26/08/2010

The Nerve Centre Profiles: Val Walsh.


Val Walsh has been performing her poems in the North West for 7 years. As well as being a regular at Liverpool’s Dead Good Poets Society (DGPS), she has performed at Liverpool’s Poetry Café (both at Costa Café and the Bluecoat); at various local community and political events, such as the Peace & Ecology Festival and May Day Festival; as well as at the Bluecoat during the 2010 Arabic Arts Festival. As a result, two of her poems are to be translated into Arabic and published simultaneously in English in an online Arabic newsletter. For 3 years she has also contributed to Liverpool’s annual Poetry Marathon, as part of National Poetry Day.

Together with poet Anne Candlin, and on behalf of exiled Palestinian poet, Nahida Yasin, long-term resident in Liverpool, Val has performed Nahida’s poems at various venues and events in the North West, for example organised by Friends of Palestine, CND and the Arabic Arts Festival.

She has organised women’s poetry events for International Women’s Day and Merseyside Women’s Movement (MWM) for 4 years. Two years ago she was responsible for bringing together a group of local women poets to create a performance for the multidisciplinary and multimedia arts festival, PAX, held at The Black-E, with lighting projections by artist, Hambi Haralambous, and harp accompaniment by Stan Ambrose. Out of this emerged the idea of EMBRACE, a loose association of diverse women poets in Liverpool, who perform integrated sequences of their poems as a creative act of collaboration and community. 

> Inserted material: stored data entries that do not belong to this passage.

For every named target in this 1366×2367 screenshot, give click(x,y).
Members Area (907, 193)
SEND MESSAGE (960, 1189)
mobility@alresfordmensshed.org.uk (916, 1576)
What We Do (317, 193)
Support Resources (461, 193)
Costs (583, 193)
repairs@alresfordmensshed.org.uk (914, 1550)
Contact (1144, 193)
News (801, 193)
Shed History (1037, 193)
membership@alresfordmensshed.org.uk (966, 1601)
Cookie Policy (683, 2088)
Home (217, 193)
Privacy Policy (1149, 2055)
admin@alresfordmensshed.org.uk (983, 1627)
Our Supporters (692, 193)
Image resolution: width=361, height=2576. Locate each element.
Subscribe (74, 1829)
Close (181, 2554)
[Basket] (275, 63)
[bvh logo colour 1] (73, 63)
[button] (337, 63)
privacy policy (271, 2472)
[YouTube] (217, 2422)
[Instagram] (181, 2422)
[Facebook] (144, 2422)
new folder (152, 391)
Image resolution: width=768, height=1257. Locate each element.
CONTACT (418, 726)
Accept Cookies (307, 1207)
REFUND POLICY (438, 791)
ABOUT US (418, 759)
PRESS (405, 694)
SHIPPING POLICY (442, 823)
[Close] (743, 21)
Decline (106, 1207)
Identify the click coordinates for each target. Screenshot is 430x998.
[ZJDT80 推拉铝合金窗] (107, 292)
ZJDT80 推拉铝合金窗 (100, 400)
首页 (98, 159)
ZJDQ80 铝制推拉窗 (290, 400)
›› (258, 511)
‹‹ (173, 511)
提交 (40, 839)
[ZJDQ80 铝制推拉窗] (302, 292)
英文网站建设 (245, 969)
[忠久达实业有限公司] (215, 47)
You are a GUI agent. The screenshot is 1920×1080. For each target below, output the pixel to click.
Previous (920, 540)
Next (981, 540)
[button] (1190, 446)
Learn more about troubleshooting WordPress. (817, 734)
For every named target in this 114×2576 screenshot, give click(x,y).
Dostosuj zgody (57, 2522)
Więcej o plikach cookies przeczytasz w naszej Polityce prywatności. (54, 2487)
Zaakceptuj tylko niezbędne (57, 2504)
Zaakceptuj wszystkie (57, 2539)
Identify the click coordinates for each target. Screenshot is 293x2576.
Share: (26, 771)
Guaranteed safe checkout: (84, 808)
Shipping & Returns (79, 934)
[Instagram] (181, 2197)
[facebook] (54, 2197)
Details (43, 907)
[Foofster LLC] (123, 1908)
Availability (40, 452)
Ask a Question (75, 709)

Her poems have been published in a number of magazines over the last 6 years, including LAPIDUS: Creative Words for Health and Wellbeing, and Liverpool’s NERVE, as well as online (e.g. 2 poems as part of the ‘wall’ of 800 poems to mark Liverpool’s 800th Anniversary as a city in 2008).

Rooted in women’s lives and experience, they are pre-occupied with the personal / political dilemmas of living and being: problems of survival, well-being and intimacy; the ethical and political issues attendant on the struggle to ‘be human’: to avoid abuse, exploitation and complicity; to mark and challenge injustice; as well as celebrate our loving and the power of the natural world.  Poetry digs deep and involves exposure, of self and other. Sometimes this also produces humour.